More probably, it is the gardener's outlook which is defective. Even if the days are still warm, they are getting shorter and shorter.

Here are some of the things that are blooming now at Roche Fleurie.

Hellenium autumnale

 Here is a Zauscheria of uncertain ancestry partly because it was grown from seed and partly because the taxonomy of this genus seems in flux. It grows rather slowly and prefers a hot spot to remind it of its Californian origins.


A moth mullein (Verbascum blattaria) that is having a second flush of blooms. These self-seed but not a great deal in this garden.

A real weed for us though is Campanula alliariifolia. It is not invasive everywhere. It certainly was not in our city garden, but here somehow it must find the conditions ideal.

Every one that comes up is mercilessly pulled out, but despite our vigilance, several manage to bloom every year. Left to their own devices, they bloom earlier and are bigger.  A very elegant plant, it is a pity it spreads so much.

 Late August is the yellow flowering season par excellence. We have several tall yellow daisies whose cultivar names have long been lost, if they were ever known. 

The following must be an Heliopsis helianthoides. I like it not only because of its look, but also because of its association. It was given to me by a now dead friend when I started gardening.

Several helianthuses are also in bloom. Jason of Gardeninacity has a very appropriate name for this type of plant: TYC (tall yellow composite).

There are so many of them, especially so many cultivars, that they are impossible to identify if you have lost the label.

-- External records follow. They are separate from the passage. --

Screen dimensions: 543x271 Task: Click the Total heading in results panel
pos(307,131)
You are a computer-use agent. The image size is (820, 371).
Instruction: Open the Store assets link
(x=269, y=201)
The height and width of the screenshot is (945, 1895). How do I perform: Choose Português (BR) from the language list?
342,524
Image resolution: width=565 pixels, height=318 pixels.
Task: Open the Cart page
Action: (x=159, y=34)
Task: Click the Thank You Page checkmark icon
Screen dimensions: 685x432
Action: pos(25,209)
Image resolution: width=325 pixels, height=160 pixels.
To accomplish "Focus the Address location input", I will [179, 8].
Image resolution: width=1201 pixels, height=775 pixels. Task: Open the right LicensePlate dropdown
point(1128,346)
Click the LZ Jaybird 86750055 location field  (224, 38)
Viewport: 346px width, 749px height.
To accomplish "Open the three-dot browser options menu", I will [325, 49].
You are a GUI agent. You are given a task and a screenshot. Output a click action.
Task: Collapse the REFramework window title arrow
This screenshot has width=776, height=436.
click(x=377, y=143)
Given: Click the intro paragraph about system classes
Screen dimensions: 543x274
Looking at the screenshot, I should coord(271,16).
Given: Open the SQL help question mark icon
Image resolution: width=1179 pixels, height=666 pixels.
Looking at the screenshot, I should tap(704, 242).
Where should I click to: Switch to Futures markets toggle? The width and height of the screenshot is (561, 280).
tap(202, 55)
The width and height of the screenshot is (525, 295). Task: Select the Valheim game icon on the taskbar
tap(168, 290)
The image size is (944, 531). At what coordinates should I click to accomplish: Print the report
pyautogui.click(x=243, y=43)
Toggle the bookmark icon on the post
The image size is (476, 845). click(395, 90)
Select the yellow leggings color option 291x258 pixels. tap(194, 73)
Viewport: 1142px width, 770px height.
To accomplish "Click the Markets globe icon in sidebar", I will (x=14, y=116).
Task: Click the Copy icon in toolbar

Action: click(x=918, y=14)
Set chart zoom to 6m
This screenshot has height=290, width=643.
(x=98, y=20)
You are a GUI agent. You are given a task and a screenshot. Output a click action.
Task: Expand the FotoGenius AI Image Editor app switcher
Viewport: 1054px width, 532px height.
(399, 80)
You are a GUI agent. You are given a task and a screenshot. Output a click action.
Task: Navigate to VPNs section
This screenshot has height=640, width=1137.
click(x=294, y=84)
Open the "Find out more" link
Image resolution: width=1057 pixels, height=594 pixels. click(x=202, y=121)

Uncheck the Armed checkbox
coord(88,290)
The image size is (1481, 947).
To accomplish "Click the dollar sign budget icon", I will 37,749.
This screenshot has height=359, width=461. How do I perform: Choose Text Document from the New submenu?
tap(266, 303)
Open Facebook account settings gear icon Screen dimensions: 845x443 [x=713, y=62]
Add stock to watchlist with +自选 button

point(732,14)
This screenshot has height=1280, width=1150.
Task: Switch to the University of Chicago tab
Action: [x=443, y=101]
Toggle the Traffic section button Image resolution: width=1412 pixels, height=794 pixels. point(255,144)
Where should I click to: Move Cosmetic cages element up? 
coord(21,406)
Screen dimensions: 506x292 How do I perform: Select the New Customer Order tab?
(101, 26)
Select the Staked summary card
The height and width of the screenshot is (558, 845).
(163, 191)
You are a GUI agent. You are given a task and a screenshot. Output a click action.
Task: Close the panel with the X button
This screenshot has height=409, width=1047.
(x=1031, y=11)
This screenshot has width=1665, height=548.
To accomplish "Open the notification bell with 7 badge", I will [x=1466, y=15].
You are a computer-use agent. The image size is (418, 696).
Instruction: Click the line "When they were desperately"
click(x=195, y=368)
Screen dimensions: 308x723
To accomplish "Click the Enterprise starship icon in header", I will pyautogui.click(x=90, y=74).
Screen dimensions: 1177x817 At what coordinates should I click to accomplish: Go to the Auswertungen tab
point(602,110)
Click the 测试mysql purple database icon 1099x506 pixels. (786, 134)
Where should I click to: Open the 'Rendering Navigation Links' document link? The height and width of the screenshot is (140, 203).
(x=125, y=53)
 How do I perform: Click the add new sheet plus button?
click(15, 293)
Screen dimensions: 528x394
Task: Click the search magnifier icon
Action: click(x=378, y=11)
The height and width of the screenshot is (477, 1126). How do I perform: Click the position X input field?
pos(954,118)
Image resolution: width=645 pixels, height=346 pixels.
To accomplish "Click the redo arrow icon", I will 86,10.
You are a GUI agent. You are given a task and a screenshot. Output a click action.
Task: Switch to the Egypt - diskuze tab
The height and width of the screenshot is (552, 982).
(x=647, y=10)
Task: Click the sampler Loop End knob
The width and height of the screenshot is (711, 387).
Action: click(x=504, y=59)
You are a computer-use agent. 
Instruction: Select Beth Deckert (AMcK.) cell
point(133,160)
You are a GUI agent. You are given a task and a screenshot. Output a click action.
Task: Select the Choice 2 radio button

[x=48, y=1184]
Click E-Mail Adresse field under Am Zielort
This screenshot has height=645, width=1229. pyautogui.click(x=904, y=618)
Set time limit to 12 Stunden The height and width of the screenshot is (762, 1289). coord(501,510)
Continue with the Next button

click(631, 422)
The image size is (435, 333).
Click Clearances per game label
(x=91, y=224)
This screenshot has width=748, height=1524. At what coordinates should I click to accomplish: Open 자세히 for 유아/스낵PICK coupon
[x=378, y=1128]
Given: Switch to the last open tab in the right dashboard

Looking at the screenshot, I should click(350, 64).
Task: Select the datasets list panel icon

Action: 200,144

The plant that looks the freshest in the dull days of late August is probably the perennial petunia (Ruellia humilis) which has been blooming for a month an a half, never profusely but always reliably, whether you forgot to water it or not in the dry days of July.

Two gentians bloom for us at this time of the year.

The nicer of the two (the one above) is Gentiana septemfida 'Lagodechiana'.

However the lower one, Gentiana gracilipes blooms for much longer (a month and a half?) and selfseeds, but not a lot.

 The Japanese anemones, which will play major role in the coming weeks, are just starting to open.


  1. Fall blooming anemones! I did not know, and will have some for my very own ASAP. You kindly offered me self seeding poppies earlier, and I didn't respond because my address was unsettled. If your offer still stands, I would very much like to have them: 100 Keenan Road, Dale 23; Peninsula, OH 44264. All the best!

  2. I hate it when the nights start to draw in. We have a campanula similar to yours but ours is a pale blue variety. We haven't had it very long so I hope it doesn't become invasive here.

  3. Our garden is looking tired too, but we still have lots of colour left, especially yellow. Lots of those TYC's. Good name for them, since I'm always thinking I should know whct they are.

  4. I usually feel this way in late September. This year, especially, we've had ample rain in August so everything is green and the flowers are very bright. I am starting to notice the shortening days, however. :(

  5. Here it's Campanula rapunculoides that is the noxious weed. I like your Heleniums and Gentians. I stopped growing Heliopsis because of its self-sowing ways. Thanks for the hat tip.

  6. Lovely anemones, Alain. I have A moth mullein as well but mine are yellow. Yours are pretty!

  7. You have a nice selection of special plants which sail through the summer without (too much) complaint. I'm surprised several of them are hardy and will be on the lookout for seeds this winter, it's so easy to paint yourself into a corner and forget about experimenting!